Raynaudʼs phenomenon and vascular disease in scleroderma

Abstract

Raynaud's phenomenon is the most common sign of vascular involvement in scleroderma. Careful clinical evaluation using a simple definition of Raynaud's phenomenon is the most reliable and reproducible method in the diagnosis. The assessment of microvascular function by laboratory methods is still not specific or sensitive enough for individual patient evaluation. The study of mechanisms involved in the pathogenesis of primary and secondary Raynaud's phenomenon offers the best window for investigation of the early pathogenetic stages in scleroderma. The structural vascular disease in scleroderma is well documented.
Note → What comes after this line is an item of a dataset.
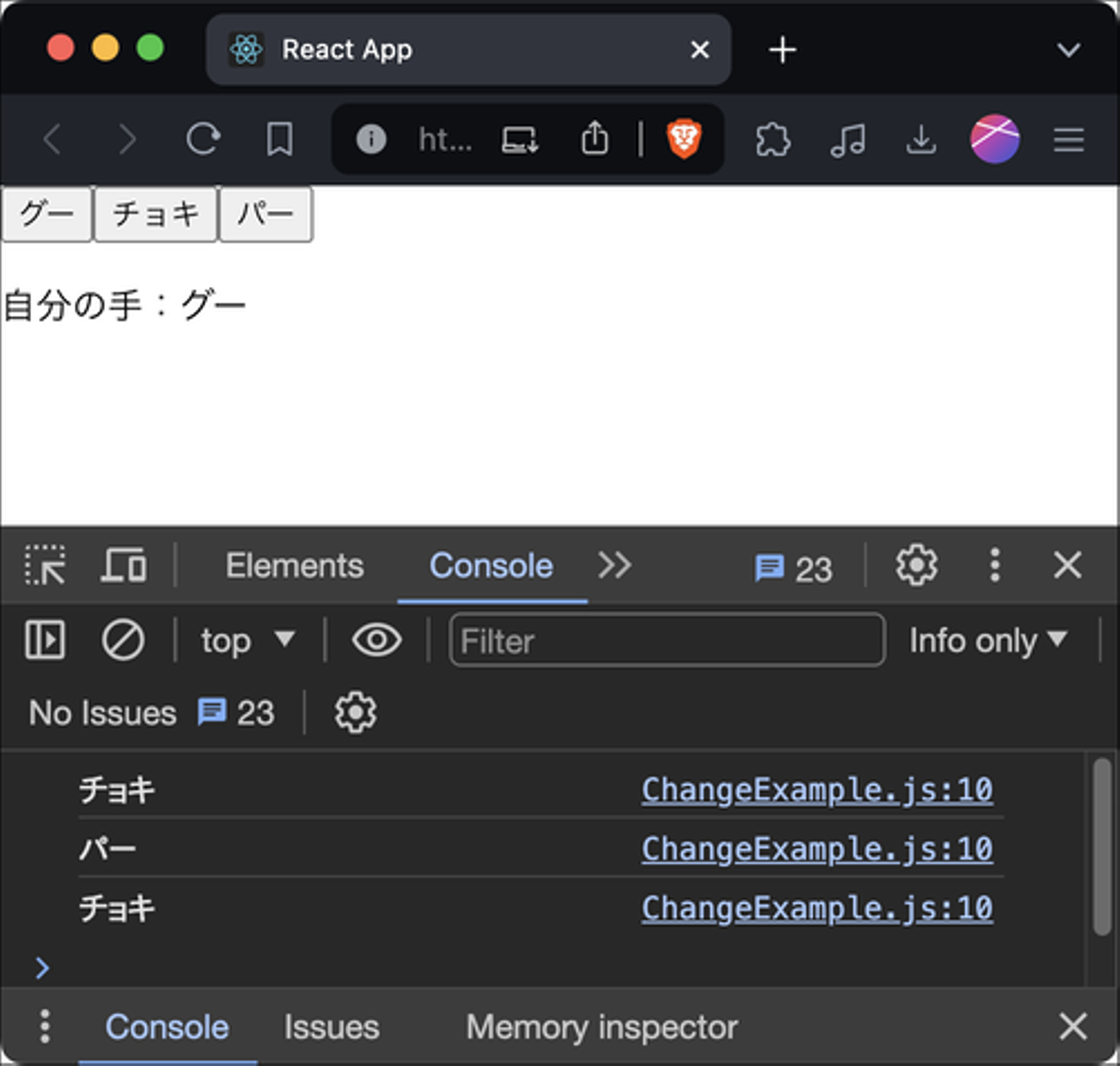Click into the console Filter field
The height and width of the screenshot is (1066, 1120).
(x=667, y=641)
Still, the impact of endothelial involvement on organ functions is just beginning to be identified and appreciated. Dysregulation of vascular tone control and deficiency of the vasodilatory neuropeptides in scleroderma is proposed as a mechanism in the development of Raynaud's phenomenon. Decreased fibrinolysis and enhanced platelet aggregation is documented and undoubtedly contributes to microvascular thrombosis. The nature of endothelial injury is still elusive, yet markers of endothelial activation and injury continue to be described. Therapy directed toward the vascular disease continues to focus on the alleviation of vascular spasm. Calcitonin gene-related peptide is the newest agent in our therapeutic armamentarium.